Target Value Design as a Method for Controlling Project Cost Overrun

Project cost overrun is a common problem around the world. A study of 258 projects in 20 nations revealed that cost escalation occurred in 9 out of 10 projects1. The study found that on average the final cost was 28% higher than the forecasted cost. Cost overrun is a serious problem because: (1) it makes construction investment projects risky due to the unpredictability in the final cost, (2) it forces the project financier to carry a large owner contingency, (3) it forces the construction contractor to carry a large project contingency, (4) it increases the probability of contractors losing money, (5) it forces the project to spend a large amount of money for bonding and insurance, and (6) it increases the likelihood of litigation.

Target Value Design

Target Value Design (TVD) is a management practice in which the design and construction is steered towards the project constraints while maximizing customer value 2. TVD was adopted from Target Costing (TC), a management practice that has been widely used in the new product development and manufacturing industries to ensure predictable profit planning2,3. Under this approach, cost is viewed as an input in the design stage rather than an outcome of it. Target Value Design has been used in the United States since 2002 and the recommended practice are published by UC Berkeley’s Project Production Systems Laboratory2.

Statistical Analysis

To test the effectiveness of TVD as a method for controlling the project cost overrun, statistical analyses were performed on a sample set of 47 TVD projects and 180 non-TVD projects 5. The analyses compared the cost overrun and contingency percentages of the two data sets.

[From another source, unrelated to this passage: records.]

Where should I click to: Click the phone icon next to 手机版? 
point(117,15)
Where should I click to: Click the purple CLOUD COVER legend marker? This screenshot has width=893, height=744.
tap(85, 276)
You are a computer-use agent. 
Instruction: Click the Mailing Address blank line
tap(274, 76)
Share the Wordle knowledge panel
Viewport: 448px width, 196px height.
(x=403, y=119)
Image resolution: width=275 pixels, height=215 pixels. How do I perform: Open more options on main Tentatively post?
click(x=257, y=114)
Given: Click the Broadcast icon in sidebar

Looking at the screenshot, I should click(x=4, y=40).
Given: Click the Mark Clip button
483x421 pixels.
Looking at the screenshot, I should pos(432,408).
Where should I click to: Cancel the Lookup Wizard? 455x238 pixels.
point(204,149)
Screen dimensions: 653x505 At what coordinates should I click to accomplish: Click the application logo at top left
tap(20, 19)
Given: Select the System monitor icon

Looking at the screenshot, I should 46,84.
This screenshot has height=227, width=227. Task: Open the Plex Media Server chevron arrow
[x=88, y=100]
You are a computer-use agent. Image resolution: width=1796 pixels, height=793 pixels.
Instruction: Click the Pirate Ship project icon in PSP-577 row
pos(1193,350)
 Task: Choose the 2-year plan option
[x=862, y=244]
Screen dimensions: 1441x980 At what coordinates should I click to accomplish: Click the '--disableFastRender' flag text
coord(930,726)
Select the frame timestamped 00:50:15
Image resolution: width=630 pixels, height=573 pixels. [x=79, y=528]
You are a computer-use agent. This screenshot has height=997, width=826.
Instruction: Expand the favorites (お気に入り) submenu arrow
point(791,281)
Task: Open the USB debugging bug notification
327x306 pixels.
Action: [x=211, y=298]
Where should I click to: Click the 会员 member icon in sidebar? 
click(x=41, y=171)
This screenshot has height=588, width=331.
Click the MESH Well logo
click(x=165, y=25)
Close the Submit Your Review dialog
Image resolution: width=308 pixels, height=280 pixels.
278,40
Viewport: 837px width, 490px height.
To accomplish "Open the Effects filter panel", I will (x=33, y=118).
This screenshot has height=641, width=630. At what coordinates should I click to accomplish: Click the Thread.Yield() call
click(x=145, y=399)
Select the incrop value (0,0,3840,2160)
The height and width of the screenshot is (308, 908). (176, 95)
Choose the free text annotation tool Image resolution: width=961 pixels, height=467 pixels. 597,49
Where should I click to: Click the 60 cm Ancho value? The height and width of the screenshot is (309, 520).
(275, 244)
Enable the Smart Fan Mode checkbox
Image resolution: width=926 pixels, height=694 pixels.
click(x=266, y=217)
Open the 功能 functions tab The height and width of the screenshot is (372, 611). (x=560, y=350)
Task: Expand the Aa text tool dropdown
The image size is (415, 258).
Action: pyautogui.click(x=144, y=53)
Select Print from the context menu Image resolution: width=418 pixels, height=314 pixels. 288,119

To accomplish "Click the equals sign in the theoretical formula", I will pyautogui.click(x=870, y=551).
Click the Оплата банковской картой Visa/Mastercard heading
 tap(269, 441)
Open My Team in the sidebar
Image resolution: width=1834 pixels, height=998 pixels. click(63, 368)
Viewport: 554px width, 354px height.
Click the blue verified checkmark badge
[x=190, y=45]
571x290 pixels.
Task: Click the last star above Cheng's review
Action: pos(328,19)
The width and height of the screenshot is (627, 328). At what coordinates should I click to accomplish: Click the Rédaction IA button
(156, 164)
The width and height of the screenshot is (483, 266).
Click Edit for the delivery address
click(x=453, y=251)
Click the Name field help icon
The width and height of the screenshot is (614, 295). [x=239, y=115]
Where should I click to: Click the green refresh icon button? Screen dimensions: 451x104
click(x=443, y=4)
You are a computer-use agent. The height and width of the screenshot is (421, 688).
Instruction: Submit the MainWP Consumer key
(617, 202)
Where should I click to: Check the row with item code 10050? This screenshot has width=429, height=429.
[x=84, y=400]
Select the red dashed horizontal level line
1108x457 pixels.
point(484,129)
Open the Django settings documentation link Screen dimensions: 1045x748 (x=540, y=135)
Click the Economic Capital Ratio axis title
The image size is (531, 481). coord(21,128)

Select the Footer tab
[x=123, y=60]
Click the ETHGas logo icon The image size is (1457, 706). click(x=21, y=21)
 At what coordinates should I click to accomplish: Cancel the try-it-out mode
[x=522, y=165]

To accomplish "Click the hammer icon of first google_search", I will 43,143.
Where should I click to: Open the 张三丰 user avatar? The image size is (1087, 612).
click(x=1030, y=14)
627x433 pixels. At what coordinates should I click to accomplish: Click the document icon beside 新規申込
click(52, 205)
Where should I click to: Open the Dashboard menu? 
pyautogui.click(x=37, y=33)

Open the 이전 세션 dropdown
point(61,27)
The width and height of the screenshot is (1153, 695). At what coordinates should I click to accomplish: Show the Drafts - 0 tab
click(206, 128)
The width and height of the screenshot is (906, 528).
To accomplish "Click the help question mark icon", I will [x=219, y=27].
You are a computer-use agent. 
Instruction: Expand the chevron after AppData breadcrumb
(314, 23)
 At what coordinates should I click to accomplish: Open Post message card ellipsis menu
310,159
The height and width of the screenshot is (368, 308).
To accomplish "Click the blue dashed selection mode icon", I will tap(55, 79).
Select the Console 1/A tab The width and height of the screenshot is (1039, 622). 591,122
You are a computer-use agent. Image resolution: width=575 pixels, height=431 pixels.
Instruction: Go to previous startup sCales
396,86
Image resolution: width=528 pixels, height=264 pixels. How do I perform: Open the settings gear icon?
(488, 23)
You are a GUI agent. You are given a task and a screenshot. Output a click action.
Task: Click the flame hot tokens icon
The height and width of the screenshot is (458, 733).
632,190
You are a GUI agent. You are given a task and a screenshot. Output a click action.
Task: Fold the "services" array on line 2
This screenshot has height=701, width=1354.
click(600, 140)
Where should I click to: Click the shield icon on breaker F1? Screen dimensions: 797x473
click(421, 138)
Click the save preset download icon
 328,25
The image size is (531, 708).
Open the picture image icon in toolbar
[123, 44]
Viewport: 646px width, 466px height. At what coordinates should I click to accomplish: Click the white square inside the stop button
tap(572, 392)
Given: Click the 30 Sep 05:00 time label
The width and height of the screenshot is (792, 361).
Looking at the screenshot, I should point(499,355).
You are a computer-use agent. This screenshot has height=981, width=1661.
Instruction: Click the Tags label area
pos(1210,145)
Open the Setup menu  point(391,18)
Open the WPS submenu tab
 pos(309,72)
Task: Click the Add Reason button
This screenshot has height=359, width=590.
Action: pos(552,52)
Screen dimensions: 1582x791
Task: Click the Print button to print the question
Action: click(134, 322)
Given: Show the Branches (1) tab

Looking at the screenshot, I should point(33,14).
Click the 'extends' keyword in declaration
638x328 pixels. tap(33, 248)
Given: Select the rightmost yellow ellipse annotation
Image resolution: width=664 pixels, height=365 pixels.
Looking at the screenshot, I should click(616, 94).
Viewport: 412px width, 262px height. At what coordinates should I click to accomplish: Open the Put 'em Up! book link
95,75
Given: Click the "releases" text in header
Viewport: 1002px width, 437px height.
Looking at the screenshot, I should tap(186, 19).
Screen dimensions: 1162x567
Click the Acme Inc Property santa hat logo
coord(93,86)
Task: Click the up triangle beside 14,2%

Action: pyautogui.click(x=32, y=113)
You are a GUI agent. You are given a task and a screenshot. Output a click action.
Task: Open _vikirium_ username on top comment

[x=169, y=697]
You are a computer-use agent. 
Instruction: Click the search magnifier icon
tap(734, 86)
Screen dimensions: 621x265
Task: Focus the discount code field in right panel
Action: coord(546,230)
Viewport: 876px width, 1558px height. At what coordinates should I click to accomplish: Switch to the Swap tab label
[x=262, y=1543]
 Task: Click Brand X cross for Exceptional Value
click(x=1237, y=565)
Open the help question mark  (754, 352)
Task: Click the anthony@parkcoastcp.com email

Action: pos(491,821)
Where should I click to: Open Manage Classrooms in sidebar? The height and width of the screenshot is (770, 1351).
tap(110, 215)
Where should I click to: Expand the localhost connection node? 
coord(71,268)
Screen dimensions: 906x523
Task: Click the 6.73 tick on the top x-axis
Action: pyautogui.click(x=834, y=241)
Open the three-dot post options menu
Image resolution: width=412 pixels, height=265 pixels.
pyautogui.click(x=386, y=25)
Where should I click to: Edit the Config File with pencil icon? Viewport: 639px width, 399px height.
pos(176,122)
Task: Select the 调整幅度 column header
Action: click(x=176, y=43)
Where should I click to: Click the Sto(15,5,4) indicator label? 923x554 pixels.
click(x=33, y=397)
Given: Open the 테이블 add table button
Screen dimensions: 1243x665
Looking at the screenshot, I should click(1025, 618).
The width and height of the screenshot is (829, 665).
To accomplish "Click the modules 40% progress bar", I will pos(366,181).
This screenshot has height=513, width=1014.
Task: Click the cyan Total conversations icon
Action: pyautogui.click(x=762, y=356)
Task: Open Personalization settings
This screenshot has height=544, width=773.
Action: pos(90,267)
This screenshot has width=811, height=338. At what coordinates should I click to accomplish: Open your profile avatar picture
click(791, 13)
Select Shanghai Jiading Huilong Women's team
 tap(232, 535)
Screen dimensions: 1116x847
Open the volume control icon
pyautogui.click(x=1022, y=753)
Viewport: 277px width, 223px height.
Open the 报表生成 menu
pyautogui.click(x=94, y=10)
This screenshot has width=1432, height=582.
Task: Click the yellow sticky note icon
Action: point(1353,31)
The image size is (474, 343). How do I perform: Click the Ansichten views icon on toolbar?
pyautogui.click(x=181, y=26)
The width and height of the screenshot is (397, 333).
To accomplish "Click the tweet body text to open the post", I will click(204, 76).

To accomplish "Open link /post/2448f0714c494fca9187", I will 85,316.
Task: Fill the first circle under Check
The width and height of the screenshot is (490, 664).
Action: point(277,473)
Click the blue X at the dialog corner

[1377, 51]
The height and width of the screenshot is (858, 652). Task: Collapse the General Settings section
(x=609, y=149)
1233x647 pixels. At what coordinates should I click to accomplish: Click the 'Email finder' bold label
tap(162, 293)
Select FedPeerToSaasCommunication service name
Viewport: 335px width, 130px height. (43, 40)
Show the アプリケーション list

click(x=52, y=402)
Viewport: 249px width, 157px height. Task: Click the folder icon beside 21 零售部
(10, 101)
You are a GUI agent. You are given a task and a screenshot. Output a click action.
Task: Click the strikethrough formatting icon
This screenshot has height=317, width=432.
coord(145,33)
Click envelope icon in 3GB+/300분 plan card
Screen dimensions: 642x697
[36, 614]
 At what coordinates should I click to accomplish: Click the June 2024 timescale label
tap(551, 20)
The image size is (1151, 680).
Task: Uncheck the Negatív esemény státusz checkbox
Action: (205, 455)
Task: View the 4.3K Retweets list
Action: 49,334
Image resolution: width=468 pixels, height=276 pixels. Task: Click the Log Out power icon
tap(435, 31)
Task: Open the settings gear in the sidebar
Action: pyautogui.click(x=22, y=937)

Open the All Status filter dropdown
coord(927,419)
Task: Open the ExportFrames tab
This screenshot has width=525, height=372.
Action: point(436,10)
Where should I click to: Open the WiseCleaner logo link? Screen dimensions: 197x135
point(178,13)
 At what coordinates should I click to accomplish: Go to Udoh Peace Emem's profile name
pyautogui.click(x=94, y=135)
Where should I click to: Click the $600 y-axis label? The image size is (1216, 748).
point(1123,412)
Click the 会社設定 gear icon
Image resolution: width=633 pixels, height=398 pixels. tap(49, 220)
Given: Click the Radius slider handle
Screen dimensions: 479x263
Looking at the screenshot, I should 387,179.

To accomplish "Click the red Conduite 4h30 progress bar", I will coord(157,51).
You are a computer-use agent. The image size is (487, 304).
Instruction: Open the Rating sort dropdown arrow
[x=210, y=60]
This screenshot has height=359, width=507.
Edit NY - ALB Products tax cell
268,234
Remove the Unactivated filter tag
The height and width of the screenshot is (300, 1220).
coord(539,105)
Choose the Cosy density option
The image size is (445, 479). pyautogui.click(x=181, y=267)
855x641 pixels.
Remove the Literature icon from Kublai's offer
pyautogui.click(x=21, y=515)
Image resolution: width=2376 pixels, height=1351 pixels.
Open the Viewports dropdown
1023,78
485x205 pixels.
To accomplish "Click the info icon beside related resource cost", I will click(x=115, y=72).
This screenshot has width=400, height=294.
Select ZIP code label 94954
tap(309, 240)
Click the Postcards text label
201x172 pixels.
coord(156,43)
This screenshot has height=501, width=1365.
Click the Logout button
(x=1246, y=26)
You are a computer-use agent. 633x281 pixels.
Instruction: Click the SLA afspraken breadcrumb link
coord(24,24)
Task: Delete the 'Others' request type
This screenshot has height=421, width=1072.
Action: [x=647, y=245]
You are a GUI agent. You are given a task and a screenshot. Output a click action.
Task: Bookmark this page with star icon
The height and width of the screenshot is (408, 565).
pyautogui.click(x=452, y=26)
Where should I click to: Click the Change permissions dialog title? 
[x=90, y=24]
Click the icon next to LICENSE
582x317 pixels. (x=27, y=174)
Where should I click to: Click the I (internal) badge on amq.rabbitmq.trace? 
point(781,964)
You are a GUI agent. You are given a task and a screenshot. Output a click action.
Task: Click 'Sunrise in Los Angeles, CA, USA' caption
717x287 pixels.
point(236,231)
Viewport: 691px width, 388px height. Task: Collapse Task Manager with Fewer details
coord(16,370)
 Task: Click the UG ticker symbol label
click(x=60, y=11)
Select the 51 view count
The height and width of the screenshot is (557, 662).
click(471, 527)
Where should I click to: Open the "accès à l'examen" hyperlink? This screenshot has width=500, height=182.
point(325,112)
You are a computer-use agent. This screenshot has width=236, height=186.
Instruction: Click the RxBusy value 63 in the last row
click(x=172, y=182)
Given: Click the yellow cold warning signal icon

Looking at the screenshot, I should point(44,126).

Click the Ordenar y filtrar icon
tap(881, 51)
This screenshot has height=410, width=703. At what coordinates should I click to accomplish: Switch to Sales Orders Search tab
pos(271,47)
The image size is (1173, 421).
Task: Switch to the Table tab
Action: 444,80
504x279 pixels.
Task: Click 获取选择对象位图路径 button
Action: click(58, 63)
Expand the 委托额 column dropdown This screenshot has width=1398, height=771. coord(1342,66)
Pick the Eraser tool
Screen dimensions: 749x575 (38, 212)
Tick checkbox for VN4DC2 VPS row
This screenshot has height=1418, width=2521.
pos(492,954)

The results show that compared to non-TVD projects, TVD projects are better at controlling cost overruns and carry less contingency as a percentage of project cost. Industry practitioners agreed that one of the biggest advantages of TVD is the method’s ability to control the project’s budget. Instead of cost becoming an outcome of design, it is a design constraint that is considered early on. The early involvement of trade partners during the design leads to better coordination, better thought-out plans, and fewer questions in the field. On a TVD project, the team members would update their cost estimates on a monthly basis and report the difference between the expected cost and the budget. This continuous cost estimating practice allows the team to steer the product and process design towards the target cost. Projects that don’t use TVD see cost estimating as an expensive process so they typically perform estimates only at key times along the project. These estimates often occur within a stage gate and are used to inform go or no go decisions.

Compared to projects that do not use TVD, less contingency was required on TVD projects because the entire project contingency was pooled together instead of being carried individually by each participant. By pooling the contingency together, the project team needs to allocate less contingency to cover the same amount of uncertainty in the project.


1. Flyvbjerg, Bent, Mette K. Skamris Holm, and Søren L. Buhl. "How common and how large are cost overruns in transport infrastructure projects?." Transport reviews 23.1 (2003): 71-88.

2. Ballard, G., 2011.Target Value Design: Current Benchmark. Lean Construction Journal, pp. 79-84.

3. Cooper, R., and Slagmulder R., 1997. Target Costing and Value Engineering. Portland, OR: Productivity Press

4. Feil, P., Yook, K. H., & Kim, I. W., 2004. Japanese Target Costing: a Historical Perspective. International Journal, 11.

5. Do, D., Chen, C., Ballard, G., & Tommelein, I. D., 2014. Target Value Design as a Method for Controlling Project Cost Overrun. International Group for Lean Construction.